Tomato Frito is a staple of Spanish cooking. I love it so much as it reminds me of childhood holidays to see my Spanish family, at the end of which we would go on an exciting Spanish supermarket shop to stock up on cartons of Frito before going back home. We often had it with rice in Spain which was lovely, but I adore it as a pasta sauce.
This recipe is based on Spanish Frito and tastes just as I remember it – it’s a very simple tomato sauce but there is something about it that is nostalgic and sweet and extra special.
This recipe requires a blender. A stick blender is perfect as you can just blend the sauce in the pan you’re cooking in.
3+ cloves of garlic
1 x 400g tin chopped tomatoes
1 stock cube
1 tsp sugar
- Chop your onion and garlic and fry for 4 or 5 minutes with a splash of oil.
- Add your tomatoes, stock cube and sugar and bring to the boil. I add a bit of extra water, swirling some round the empty tomato tin to clean it out and pouring this into the pan. Turn the heat down to a gentle simmer, cover and let it cook for 30 minutes, stirring occaisionally.
- Remove from the heat and blend your sauce until it is a smooth, bright orange colour. Add a little more water if it seems too thick.

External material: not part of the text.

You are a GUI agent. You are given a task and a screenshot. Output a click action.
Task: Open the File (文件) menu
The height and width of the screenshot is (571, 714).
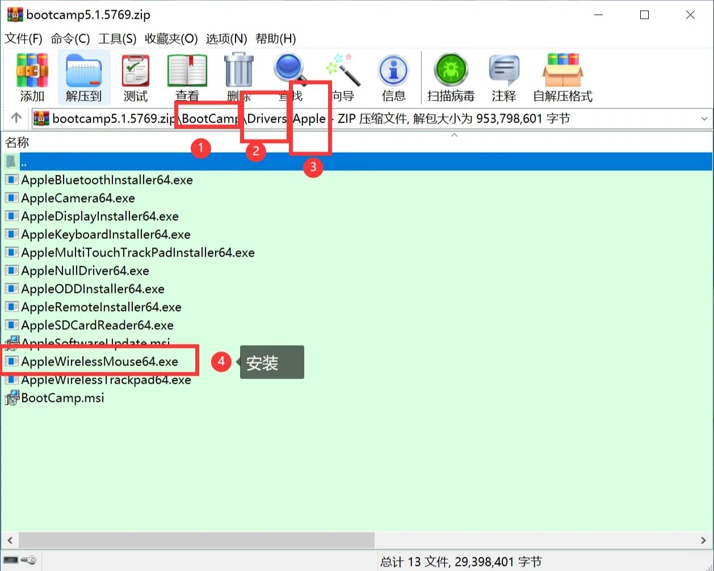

- Cook and drain your pasta. Stir some of the sauce in and enjoy with salt, pepper and grated cheese if you are that way inclined 🙂 You can store the rest of the sauce in the fridge or freezer for future meals.
- For a slight variation, my mum used to add some crème fraiche to our sauce, making it a bit creamier, so if you have any crème fraiche to use up, I definitely recommend adding it to your tomato Frito!